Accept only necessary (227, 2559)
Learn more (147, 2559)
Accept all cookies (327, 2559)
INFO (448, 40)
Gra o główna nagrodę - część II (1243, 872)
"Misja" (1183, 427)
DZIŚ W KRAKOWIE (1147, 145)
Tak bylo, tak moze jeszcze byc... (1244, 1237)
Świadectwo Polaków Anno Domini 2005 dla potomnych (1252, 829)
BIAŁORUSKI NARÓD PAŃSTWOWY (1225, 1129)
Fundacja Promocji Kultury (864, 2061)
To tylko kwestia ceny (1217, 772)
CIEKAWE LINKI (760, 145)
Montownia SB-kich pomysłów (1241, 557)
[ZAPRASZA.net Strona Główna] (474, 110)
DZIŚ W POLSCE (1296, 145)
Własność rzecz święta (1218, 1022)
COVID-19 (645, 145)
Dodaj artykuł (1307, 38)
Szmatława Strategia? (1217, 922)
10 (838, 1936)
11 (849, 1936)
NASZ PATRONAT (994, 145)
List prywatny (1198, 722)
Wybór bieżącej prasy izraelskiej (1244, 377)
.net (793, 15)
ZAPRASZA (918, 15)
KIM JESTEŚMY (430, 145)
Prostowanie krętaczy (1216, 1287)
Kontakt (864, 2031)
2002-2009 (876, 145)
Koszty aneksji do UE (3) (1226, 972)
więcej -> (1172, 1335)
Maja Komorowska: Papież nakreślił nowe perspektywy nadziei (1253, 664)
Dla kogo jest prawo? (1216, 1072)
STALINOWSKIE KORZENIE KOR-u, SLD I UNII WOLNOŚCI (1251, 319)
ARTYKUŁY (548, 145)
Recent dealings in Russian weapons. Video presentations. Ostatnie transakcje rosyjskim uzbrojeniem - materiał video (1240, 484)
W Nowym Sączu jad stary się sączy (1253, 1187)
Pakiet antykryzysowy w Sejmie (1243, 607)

◇ ◇ ◇ ◇ ◇ ◇ ◇

• What is being asked: The lines above, starting at the one with "10 (838, 1936)" and ending at the one with "Koszty aneksji do UE (3) (1226, 972)", are the only ones to return, exactly as written.

• Output below:
10 (838, 1936)
11 (849, 1936)
NASZ PATRONAT (994, 145)
List prywatny (1198, 722)
Wybór bieżącej prasy izraelskiej (1244, 377)
.net (793, 15)
ZAPRASZA (918, 15)
KIM JESTEŚMY (430, 145)
Prostowanie krętaczy (1216, 1287)
Kontakt (864, 2031)
2002-2009 (876, 145)
Koszty aneksji do UE (3) (1226, 972)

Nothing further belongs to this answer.